I know this post is supposed to be a happy post of my trip to Japan but argh I just cant take it anymore!
Everyday, every second, from the second I stepped into the house back home I'm being at nag at my mom, nagging at me to get a job, get a OFFICE DESK JOB, nagging that I wasted my time studying, getting a diploma, wasting my dad's money to study, wasting my time to take up Japanese, wasting the money of my dad to study Japanese, getting her being scolded by my sis and her bf for me staying over at Dann's place, putting her great wonderful thinking thinking that I think that it's the end of the world as WAO I have a boyfriend! Therefore it's the end of the world! WAO! Amazing~ Tehn she goes on nagging that I always stay over Dann's place, come home shower then go out again, blah blah blah blah blah blah blah blah blah BLAH!!!!!

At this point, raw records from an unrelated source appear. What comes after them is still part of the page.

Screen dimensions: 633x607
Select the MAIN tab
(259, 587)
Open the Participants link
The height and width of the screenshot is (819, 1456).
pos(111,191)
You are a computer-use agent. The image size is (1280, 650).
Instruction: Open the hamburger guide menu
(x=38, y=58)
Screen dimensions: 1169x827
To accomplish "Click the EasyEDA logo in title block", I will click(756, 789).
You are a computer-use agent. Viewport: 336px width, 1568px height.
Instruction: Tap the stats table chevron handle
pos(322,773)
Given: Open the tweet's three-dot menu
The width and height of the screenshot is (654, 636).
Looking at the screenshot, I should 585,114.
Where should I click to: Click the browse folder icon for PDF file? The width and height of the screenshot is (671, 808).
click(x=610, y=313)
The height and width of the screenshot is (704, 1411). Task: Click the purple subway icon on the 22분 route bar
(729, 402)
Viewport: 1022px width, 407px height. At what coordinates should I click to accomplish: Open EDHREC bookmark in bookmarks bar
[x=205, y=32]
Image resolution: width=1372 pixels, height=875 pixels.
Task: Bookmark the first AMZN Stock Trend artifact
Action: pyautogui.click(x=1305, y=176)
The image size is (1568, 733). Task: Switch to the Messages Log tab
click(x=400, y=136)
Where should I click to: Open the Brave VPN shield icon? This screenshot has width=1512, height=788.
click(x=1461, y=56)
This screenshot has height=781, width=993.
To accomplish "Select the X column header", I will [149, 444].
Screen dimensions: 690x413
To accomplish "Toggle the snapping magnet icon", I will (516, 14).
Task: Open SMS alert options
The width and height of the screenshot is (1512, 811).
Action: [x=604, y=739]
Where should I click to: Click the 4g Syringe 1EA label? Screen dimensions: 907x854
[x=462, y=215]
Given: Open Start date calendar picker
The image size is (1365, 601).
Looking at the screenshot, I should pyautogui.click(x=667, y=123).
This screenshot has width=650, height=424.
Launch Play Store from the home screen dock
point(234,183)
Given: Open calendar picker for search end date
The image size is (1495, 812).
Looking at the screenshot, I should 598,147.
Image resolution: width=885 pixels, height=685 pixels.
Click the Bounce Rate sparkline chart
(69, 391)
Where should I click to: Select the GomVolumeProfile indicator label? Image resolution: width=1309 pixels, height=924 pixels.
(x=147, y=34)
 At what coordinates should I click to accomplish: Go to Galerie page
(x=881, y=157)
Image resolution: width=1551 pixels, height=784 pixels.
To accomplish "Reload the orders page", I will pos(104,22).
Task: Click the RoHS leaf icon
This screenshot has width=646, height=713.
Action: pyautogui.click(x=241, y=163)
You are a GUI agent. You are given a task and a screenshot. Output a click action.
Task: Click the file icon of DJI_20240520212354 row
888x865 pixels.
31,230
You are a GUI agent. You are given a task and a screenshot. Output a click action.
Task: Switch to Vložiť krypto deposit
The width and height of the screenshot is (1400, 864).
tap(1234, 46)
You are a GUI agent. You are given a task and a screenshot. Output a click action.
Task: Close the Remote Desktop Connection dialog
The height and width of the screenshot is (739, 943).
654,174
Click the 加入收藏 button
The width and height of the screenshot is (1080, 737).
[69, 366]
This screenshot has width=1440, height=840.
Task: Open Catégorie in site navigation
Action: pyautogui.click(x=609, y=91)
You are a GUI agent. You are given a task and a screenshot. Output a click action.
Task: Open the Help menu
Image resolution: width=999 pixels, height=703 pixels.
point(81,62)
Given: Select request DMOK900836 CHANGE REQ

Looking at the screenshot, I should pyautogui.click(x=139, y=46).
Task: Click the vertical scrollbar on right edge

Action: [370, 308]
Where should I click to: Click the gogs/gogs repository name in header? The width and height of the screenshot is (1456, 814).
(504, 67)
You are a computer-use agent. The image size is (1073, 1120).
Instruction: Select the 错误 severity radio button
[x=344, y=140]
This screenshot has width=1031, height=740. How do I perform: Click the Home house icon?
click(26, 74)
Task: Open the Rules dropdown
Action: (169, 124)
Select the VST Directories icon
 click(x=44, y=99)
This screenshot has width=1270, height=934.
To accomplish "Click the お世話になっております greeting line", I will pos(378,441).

First thing, I HATE OFFICE JOB!!!! C'mon~ 3 months in attachment IS ALREADY KILLING ME!!! And I seriously DO NOT understand WHY ON EARTH is it a MUST for a Diploma Gradate to get a desk job???!!!
Secondly, I got into NYP, studying stupid MIT to save money! I WANTED TO STUDY AN ART COURSE!!! Freaking regret I chose NYP and gave NAFA up! Stop putting the blame on me to choose NYP! If money wasn't an issue at all, I WOULD HAVE CHOSEN NAFA!
Third, WHO on earth is one always nagging and say I should stop Japanese as it's super stupid and a waste of money and time and effort to even want to learn it?! And now she's saying until as if she was super supportive of me studying Japanese!!!
Fourth, I always stay over Dann's place as one important thing, I GET TO SLEEP ON A COMFY BED!!! My stupid mattress I have back home cost $20 and sink it just went I step on it! It's those super lousy mattress I slept on when I was 4!!! I told her long long long time ago that this mattress sucks and my stupid back problem is back and getting worst and worst but she kept saying that cos we're gonna be shifting house soon thus she dont wanna buy a new one! RUBBISH LAH! HDB said that we have to move around May and now it's already September! WAO~!
Fifth, I keep shower then go out, shower then go out, cos why? I just cant stand every one in the house, asking me, nagging at me every second they see me at home! You all always complain to me that how much you are frustrated about other people telling you all these, but have you ever thought of me! I have to get all the nagging from everyone else, too! You may get like 1 person nagging at you but I get like 5 people nagging at me on the same thing again and again and again!!!
Shut up lah~ I am a human. I need space. I need some peace and quiet.
All of these I just cant get them at home. I only get them outside.
Shhhhhhhhhhhh...............
Not that I cannot think. I dont want to.